BRIEF: In your copy of the data, include no pictures and alter nothing else.

(Records from a dataset)
☆ ☆ ☆ ☆ ☆ ☆ ☆

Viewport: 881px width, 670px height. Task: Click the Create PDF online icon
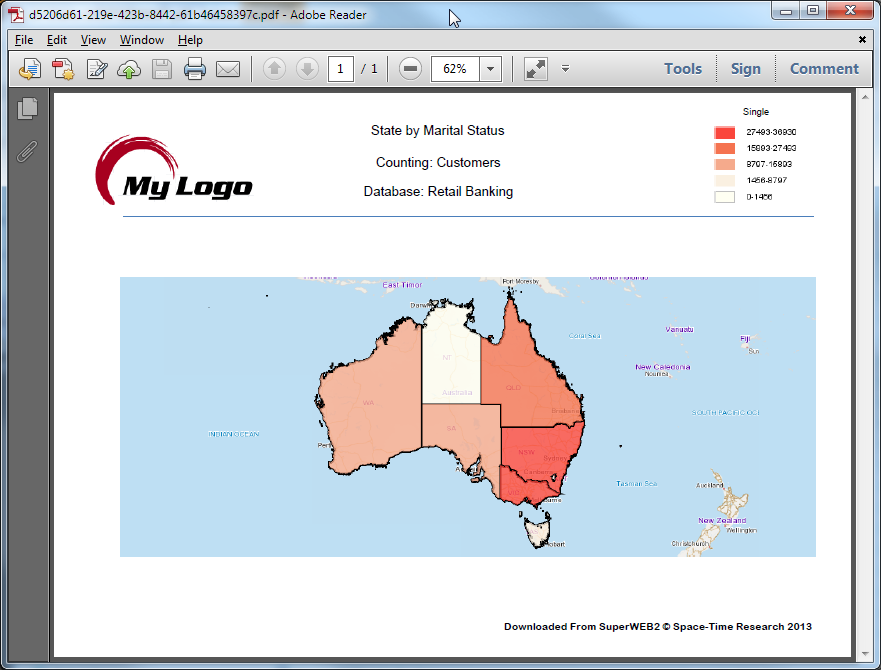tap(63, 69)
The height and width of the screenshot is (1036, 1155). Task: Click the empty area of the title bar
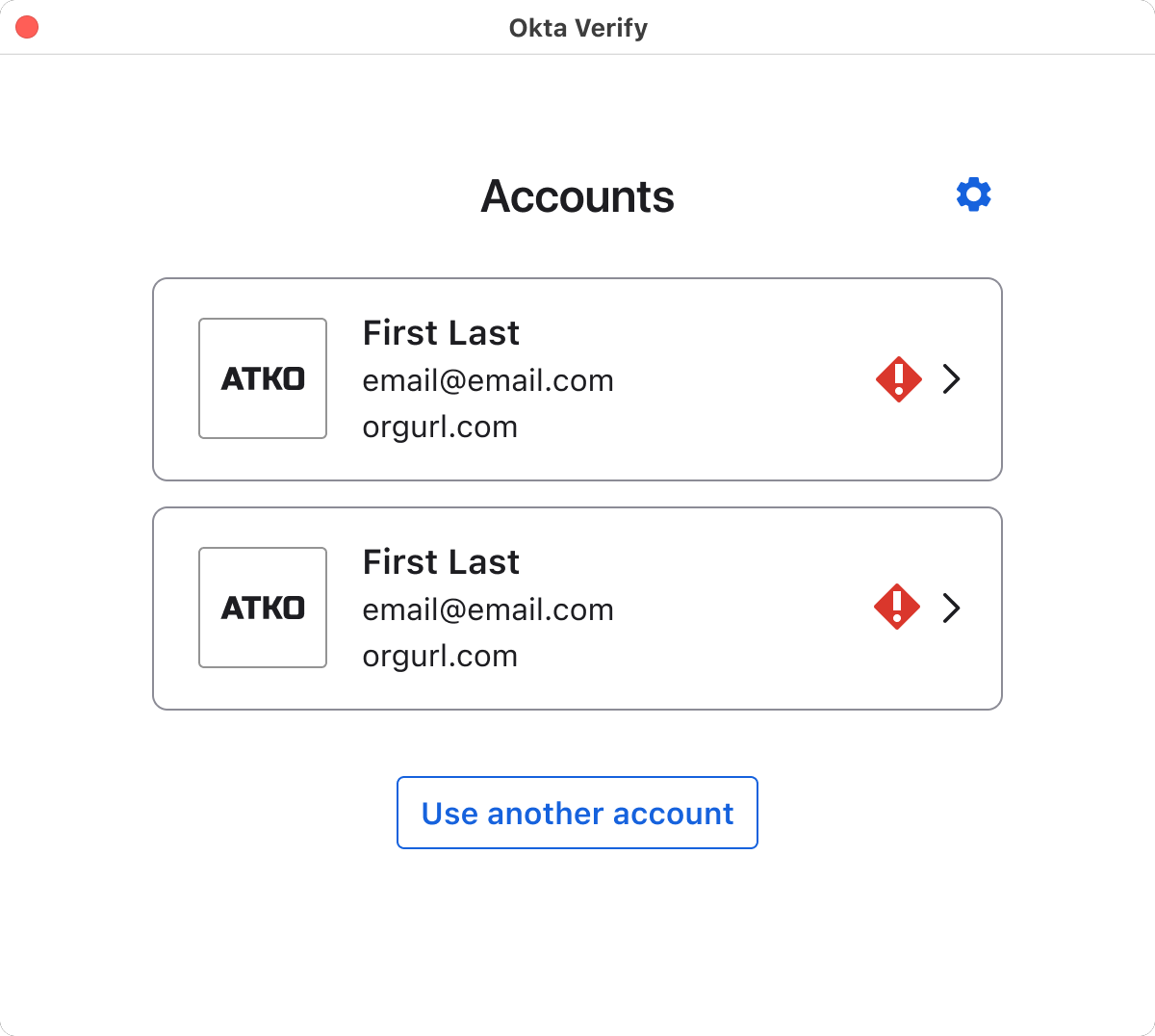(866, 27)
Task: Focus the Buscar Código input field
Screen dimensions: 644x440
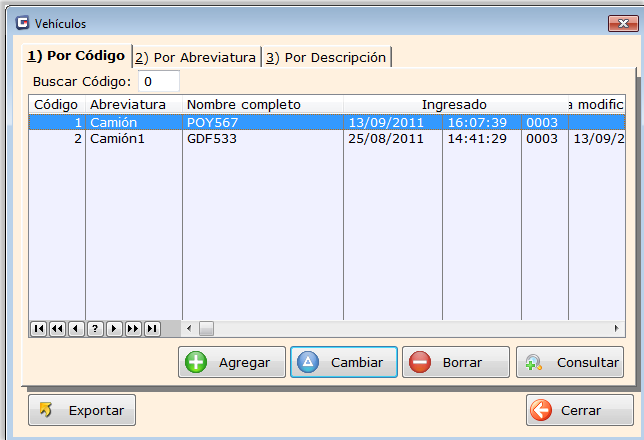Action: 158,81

☆ ☆ ☆ ☆ ☆ ☆ ☆

EXPECTED OUTPUT:
Viewport: 881px width, 670px height. Task: Click the Create PDF online icon
tap(63, 69)
The height and width of the screenshot is (1036, 1155). Task: Click the empty area of the title bar
(866, 27)
Task: Focus the Buscar Código input field
Screen dimensions: 644x440
Action: 158,81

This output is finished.